ASSIGNED TASK -
Copy out the lines of the material that include the string "search".

RECORDS SUPPLIED -
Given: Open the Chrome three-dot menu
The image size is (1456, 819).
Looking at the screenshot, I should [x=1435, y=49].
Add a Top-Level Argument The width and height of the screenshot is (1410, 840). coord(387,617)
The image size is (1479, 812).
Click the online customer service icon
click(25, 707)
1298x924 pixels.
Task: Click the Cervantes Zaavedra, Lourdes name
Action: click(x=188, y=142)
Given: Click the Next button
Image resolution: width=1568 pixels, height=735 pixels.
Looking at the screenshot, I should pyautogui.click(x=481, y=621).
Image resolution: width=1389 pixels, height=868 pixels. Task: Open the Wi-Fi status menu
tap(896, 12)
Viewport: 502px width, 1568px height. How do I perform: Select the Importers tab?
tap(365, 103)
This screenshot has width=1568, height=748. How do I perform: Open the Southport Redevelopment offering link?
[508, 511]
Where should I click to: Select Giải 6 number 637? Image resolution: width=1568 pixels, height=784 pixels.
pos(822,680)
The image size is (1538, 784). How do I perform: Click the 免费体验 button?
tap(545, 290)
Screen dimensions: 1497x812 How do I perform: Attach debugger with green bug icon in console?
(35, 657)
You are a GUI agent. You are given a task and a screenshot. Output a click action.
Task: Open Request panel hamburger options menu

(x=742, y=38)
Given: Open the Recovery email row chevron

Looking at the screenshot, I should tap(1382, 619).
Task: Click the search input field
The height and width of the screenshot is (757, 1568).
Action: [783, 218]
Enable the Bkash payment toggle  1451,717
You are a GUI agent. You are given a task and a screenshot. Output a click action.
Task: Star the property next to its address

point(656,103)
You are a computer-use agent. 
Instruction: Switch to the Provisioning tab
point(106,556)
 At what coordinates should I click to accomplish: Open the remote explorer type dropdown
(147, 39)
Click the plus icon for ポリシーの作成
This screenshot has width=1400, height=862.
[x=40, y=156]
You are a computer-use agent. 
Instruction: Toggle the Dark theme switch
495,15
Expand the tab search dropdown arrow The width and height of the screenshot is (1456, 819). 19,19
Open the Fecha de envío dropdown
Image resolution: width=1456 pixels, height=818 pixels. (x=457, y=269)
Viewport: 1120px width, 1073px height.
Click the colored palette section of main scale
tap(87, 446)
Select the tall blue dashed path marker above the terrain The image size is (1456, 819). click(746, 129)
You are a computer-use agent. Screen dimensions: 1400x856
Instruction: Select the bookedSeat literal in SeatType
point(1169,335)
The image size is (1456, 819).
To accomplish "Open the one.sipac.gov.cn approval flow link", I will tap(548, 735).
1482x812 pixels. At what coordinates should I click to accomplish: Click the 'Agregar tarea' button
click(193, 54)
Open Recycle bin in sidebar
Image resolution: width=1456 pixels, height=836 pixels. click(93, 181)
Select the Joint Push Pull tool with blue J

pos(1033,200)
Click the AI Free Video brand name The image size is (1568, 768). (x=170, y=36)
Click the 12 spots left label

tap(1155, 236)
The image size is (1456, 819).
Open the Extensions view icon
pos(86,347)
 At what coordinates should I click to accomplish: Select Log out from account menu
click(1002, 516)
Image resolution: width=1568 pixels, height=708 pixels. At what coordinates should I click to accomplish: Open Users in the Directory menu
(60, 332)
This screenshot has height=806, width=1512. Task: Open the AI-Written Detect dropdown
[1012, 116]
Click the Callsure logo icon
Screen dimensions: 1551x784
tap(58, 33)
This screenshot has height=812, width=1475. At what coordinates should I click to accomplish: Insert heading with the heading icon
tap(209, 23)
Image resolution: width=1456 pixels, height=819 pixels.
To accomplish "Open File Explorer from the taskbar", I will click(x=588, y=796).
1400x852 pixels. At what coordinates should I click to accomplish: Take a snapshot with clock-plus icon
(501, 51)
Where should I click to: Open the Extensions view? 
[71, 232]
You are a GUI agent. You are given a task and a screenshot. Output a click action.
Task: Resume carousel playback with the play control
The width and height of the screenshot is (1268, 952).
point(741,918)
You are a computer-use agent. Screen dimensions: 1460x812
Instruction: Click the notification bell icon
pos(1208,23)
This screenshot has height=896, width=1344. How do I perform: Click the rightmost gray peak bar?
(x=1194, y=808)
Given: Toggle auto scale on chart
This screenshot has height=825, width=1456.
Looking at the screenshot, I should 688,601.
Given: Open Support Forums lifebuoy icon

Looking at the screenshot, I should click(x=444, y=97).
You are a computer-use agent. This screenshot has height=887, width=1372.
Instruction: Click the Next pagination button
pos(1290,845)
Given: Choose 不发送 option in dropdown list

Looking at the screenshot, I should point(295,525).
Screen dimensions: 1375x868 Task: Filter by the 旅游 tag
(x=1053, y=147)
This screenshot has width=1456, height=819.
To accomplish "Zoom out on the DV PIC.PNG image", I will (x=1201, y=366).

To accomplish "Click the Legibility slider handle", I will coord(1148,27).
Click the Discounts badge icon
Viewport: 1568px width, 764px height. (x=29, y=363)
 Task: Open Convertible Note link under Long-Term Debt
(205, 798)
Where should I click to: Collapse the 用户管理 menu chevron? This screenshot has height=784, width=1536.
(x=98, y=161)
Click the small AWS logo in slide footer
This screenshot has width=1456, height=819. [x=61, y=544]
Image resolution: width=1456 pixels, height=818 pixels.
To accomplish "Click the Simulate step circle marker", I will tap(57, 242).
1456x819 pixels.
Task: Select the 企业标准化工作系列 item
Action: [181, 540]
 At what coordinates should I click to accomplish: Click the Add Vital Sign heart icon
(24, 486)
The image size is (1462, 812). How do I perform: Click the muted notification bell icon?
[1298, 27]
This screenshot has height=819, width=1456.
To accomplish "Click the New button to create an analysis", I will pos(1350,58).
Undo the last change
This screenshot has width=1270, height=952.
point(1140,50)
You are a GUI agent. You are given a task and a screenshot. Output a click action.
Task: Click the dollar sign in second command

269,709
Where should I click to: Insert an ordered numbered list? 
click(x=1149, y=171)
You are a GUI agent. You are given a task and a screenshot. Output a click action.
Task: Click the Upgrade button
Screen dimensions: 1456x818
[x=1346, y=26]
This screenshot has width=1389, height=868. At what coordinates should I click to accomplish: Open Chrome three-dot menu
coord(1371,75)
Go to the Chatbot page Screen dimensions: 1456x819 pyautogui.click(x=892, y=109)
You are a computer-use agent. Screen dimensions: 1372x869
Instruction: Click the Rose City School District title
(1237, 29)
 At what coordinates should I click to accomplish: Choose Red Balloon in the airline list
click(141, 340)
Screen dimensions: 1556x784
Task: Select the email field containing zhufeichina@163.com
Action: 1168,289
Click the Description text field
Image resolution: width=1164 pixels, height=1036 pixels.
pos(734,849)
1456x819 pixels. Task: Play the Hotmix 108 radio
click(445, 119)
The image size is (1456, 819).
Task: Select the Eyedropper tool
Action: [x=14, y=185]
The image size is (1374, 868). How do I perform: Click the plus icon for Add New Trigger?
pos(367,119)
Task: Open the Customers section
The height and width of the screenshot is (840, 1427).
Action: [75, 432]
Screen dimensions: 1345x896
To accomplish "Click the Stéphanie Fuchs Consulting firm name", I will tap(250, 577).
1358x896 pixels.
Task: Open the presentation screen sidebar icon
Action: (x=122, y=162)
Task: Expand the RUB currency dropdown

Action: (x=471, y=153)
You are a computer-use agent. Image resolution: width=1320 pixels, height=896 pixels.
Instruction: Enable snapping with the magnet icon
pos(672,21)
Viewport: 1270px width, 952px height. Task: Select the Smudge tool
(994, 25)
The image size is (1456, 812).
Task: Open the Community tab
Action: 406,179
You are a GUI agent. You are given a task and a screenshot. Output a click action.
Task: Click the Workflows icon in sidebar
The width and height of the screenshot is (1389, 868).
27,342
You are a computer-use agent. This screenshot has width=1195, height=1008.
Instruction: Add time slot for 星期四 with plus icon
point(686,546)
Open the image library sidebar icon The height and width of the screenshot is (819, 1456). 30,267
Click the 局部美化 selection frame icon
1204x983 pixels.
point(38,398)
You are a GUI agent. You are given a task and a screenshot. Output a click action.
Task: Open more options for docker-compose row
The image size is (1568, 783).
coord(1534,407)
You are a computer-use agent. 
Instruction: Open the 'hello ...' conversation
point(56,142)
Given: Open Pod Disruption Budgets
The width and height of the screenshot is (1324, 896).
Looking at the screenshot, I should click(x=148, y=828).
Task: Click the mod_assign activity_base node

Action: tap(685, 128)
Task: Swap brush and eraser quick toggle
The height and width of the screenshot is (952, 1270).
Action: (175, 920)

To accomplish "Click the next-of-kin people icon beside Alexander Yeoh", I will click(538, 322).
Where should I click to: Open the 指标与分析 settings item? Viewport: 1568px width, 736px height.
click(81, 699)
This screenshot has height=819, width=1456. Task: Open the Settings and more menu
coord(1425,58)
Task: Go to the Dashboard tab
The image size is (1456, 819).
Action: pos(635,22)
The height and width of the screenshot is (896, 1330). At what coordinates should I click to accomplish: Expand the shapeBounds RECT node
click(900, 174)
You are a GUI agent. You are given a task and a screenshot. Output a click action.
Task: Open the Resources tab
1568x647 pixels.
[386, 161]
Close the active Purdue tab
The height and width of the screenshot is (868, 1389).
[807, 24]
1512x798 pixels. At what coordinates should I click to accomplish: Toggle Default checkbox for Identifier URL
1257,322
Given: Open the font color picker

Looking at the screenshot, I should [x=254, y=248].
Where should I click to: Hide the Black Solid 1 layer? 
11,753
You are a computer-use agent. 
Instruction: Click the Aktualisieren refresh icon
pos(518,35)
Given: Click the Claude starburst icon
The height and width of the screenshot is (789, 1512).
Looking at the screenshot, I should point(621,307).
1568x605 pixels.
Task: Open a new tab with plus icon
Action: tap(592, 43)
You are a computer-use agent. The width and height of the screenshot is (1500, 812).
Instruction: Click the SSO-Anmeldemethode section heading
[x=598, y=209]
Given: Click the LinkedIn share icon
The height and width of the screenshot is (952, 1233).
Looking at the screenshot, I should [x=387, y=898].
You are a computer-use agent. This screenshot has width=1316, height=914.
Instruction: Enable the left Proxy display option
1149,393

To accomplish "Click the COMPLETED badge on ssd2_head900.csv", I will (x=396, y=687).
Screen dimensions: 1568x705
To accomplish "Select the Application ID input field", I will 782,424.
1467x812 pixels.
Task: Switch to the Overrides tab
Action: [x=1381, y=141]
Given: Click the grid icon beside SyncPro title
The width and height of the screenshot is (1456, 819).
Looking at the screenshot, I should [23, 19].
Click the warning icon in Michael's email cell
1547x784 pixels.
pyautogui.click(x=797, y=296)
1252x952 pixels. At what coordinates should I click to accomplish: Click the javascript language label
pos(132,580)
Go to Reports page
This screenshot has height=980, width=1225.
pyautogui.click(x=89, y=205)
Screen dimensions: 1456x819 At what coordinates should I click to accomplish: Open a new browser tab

THE ANSWER -
Task: Click the search input field
Expand the tab search dropdown arrow The width and height of the screenshot is (1456, 819). 19,19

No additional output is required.